-- Objective --
Please repeat the data below word for word. Begin at the line that contains "Task: Open the Inventory Report menu item" and stop after the line that contains "coord(169,746)".

*** Data records ***

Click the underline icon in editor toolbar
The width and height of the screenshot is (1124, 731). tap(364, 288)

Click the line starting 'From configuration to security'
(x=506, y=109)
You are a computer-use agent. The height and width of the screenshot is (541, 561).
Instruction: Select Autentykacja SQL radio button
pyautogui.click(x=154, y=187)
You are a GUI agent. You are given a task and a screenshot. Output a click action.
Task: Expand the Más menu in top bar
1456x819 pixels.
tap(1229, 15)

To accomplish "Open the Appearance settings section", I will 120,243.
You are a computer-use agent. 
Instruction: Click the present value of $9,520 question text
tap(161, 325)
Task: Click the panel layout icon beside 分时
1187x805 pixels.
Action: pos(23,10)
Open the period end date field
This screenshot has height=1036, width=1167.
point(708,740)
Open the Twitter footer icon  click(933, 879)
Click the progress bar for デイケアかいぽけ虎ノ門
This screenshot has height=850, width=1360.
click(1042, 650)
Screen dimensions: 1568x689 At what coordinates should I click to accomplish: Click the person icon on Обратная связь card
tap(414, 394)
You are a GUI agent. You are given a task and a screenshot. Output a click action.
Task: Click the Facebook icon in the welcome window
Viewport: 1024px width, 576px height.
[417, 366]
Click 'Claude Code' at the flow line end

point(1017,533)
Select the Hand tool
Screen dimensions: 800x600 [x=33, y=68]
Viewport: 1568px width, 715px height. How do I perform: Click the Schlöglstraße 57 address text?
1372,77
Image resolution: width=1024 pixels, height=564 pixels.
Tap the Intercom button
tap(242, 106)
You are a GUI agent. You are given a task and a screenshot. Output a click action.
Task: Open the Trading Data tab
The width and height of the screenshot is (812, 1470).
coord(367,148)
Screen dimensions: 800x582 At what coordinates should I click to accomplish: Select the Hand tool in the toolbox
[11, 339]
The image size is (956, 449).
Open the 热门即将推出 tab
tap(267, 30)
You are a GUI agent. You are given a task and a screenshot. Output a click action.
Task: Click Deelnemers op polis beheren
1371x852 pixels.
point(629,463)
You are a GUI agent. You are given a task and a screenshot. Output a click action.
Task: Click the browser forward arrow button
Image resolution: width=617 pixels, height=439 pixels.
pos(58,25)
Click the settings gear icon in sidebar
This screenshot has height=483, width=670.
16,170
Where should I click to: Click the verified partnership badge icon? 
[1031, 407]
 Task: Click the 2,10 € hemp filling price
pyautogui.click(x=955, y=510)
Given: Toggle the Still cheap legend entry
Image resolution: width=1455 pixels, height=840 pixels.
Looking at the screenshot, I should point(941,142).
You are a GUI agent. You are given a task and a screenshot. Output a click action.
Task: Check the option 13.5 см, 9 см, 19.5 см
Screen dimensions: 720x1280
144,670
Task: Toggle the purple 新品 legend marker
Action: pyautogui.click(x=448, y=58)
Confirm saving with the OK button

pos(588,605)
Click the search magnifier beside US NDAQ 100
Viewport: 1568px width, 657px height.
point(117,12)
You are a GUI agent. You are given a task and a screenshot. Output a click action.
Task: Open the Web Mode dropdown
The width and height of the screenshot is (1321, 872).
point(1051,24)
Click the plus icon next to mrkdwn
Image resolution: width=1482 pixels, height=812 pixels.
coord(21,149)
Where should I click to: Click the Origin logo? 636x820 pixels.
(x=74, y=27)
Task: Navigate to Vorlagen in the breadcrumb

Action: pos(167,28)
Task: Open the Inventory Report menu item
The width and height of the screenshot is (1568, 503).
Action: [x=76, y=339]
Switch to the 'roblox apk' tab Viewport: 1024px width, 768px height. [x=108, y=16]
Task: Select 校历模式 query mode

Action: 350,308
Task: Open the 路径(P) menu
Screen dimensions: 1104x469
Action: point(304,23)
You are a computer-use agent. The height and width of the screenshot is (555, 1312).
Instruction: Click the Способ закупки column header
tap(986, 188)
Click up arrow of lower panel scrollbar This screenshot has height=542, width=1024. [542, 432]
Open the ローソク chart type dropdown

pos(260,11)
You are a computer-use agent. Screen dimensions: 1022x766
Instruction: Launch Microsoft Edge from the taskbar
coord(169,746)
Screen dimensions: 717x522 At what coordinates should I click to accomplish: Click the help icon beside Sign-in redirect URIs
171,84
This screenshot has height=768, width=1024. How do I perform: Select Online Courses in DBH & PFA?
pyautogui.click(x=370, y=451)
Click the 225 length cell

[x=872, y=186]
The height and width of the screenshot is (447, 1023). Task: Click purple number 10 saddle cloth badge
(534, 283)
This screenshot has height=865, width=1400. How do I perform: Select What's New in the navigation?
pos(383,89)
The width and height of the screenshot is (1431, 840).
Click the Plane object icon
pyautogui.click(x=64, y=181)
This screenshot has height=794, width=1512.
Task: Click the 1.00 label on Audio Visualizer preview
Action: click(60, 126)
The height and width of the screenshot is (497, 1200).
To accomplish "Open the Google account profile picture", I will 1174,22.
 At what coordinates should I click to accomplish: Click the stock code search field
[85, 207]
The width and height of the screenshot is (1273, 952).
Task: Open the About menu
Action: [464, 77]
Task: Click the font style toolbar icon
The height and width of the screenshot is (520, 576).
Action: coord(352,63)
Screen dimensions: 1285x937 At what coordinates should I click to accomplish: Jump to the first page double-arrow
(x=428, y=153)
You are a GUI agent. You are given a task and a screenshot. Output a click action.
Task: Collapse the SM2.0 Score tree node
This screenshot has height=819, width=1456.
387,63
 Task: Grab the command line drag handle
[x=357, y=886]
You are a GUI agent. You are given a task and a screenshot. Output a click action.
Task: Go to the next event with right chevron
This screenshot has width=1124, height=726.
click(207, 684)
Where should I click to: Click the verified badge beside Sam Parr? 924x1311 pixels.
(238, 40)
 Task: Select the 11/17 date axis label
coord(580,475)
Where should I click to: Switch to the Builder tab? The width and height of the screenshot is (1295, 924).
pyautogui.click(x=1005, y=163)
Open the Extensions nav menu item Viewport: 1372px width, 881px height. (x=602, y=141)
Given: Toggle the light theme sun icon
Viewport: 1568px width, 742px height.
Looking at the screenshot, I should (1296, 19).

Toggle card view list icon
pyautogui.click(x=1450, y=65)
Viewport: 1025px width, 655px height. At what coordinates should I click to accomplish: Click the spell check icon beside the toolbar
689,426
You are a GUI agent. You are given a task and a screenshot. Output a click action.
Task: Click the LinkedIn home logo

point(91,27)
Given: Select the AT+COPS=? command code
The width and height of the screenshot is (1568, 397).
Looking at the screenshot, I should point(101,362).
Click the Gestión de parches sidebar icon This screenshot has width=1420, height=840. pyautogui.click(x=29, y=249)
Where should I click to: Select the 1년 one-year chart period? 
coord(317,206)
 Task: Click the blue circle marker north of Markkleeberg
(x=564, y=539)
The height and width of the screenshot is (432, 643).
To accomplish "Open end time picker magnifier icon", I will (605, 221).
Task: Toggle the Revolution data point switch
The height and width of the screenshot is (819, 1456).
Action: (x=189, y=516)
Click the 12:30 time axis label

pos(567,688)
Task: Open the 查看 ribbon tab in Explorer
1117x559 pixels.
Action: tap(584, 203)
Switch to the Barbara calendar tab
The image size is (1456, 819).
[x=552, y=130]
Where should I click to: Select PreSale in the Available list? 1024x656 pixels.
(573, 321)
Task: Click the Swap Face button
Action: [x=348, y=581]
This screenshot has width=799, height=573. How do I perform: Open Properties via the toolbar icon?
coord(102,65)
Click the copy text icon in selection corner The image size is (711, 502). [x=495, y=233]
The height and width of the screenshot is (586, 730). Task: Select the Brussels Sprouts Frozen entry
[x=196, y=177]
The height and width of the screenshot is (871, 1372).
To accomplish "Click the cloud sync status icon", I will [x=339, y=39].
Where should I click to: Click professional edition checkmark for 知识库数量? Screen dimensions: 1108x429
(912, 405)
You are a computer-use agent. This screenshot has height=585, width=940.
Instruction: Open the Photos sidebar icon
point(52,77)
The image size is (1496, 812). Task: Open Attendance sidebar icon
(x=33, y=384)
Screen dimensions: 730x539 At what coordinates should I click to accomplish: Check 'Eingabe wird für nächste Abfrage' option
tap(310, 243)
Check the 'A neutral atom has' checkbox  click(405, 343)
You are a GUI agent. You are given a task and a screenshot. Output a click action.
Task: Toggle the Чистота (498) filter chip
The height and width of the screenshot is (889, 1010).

***

-- Correct result --
Task: Open the Inventory Report menu item
The width and height of the screenshot is (1568, 503).
Action: [x=76, y=339]
Switch to the 'roblox apk' tab Viewport: 1024px width, 768px height. [x=108, y=16]
Task: Select 校历模式 query mode

Action: 350,308
Task: Open the 路径(P) menu
Screen dimensions: 1104x469
Action: point(304,23)
You are a computer-use agent. The height and width of the screenshot is (555, 1312).
Instruction: Click the Способ закупки column header
tap(986, 188)
Click up arrow of lower panel scrollbar This screenshot has height=542, width=1024. [542, 432]
Open the ローソク chart type dropdown

pos(260,11)
You are a computer-use agent. Screen dimensions: 1022x766
Instruction: Launch Microsoft Edge from the taskbar
coord(169,746)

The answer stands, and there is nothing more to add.